The Young Government Run by Biden in His 80s


“I am happy to announce that I will be working together with the Biden-Harris administration!”

A few days after the Biden administration took office this past January, my Twitter feed was an endless procession of tweets like the one above from my colleagues in academia. They were so-called well-known scholars with promising futures, in recognition of their outstanding research achievements in various fields such as economics, law and public health. One friend of mine, a professor at Columbia University, also left for Washington to work as a policy adviser to the Department of Labor in the Biden-Harris administration for a year. So many experts went into the government that another professor jokingly tweeted, “Am I the only who didn’t receive an invitation? Have I been studying all this time for nothing?”

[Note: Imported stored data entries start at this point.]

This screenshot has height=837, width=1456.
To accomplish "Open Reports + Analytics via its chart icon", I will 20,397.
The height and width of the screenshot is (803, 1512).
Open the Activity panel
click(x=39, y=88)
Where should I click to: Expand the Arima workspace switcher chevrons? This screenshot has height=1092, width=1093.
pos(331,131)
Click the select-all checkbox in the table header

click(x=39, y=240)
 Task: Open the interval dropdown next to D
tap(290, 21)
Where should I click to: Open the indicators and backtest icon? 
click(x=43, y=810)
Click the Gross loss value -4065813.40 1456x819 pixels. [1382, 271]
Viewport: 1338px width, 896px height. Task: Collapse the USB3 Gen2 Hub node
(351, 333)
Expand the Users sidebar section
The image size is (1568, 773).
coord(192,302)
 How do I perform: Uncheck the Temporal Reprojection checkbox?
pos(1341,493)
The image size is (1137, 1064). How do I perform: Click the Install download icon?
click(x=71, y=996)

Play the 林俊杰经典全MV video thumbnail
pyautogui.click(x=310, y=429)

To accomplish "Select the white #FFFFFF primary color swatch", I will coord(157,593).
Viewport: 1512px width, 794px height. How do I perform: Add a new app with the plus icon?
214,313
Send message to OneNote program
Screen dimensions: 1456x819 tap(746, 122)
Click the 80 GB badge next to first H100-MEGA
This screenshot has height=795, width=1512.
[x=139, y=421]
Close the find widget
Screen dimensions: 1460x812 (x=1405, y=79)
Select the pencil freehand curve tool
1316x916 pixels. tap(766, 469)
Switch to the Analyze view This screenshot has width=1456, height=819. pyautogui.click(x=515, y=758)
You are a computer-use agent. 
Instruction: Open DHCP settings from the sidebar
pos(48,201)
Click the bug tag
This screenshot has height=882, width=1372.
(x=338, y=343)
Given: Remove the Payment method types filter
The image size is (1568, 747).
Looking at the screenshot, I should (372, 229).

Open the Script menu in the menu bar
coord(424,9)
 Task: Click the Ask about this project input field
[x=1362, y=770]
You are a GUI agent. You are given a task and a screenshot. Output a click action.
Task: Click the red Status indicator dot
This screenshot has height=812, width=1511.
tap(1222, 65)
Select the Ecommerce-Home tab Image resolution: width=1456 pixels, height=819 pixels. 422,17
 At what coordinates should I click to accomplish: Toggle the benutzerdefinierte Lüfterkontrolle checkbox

The most notable aspect of the Biden administration’s first appointments was its high degree of diversity. There were more non-white experts than in any previous administration, and the percentage of women was higher. However, a slightly different kind of diversity is also noticeable — that is, the young age of outside experts. In particular, so-called key policy experts who play an important role in the actual policy-making process are much younger than before, and their roles have grown. Let’s look at two typical examples.

First, 43-year-old Brian Deese was appointed as the director of the National Economic Council, the highest decision-making body for economic policy directly under the president. After Deese graduated from Yale Law School and worked on John Kerry’s and Hillary Clinton’s presidential campaigns, he worked in the Obama administration for most of his 30s. He drafted an emergency relief package for the American auto industry following the 2008 financial crisis and also played an active role in the drafting of the Paris climate agreement, which took effect in 2016. After leaving the Obama administration, he served as a consultant on sustainable investment at BlackRock, the largest asset management company in the United States. Within the Democratic Party, he has an extensive knowledge of policy and experience in both the public and private sector and is thought to have the excellent political judgment necessary to reach agreements. Joe Biden’s appointment of Deese signals that he plans to put environmental issues at the heart of economic policy.

Another individual is Lina Khan (b. 1989). Khan, a Columbia Law School associate professor, is an Indian-American whom Biden nominated as one of the five commissioners for the Federal Trade Commission. If confirmed by the Senate, Khan will be the youngest commissioner in the history of the FTC. While attending Yale Law School, Khan received significant attention for her article titled “Amazon’s Antitrust Paradox.” In the article, she argued that a new monopoly standard should be established for platform-based economies. To this day, companies that use their monopoly position to raise consumer prices are subject to antitrust regulation, while monopolies in platform economies such as Amazon can hinder market competition by lowering prices below their competitors’ to gain customers. Khan’s paper attracted the attention of many policymakers amid active discussions on how to match the definition of a monopoly to a changed environment, where tech companies are growing in size and market competition is decreasing. Since then, Khan has been active in the studies of market competition and monopoly and has also served as an adviser to the Federal Trade Commission. Now Khan will assume the role of overseeing antitrust regulation in the American economy at the age of 32.

In both cases, what is more important than their ages is their expertise and depth of experience. The United States did not leave just the so-called youth issue to young experts. Even within the younger generation, talented people with expertise in major issues facing American society such as antitrust regulation, the environment and health insurance are emerging, and the government makes policies by hiring them. It is also good for the older generation that experts continue to emerge within the new generation. This is because it is only when competition intensifies that one continues to study and build up skills and does not rot like stagnant water.

The final announcement of a policy will come through the mouth of Biden, born in 1942 and in his 80s, but the fact that the concerns of those who actually crafted it will span all generations is why the Biden-Harris administration looks young even without a clear “youth policy.”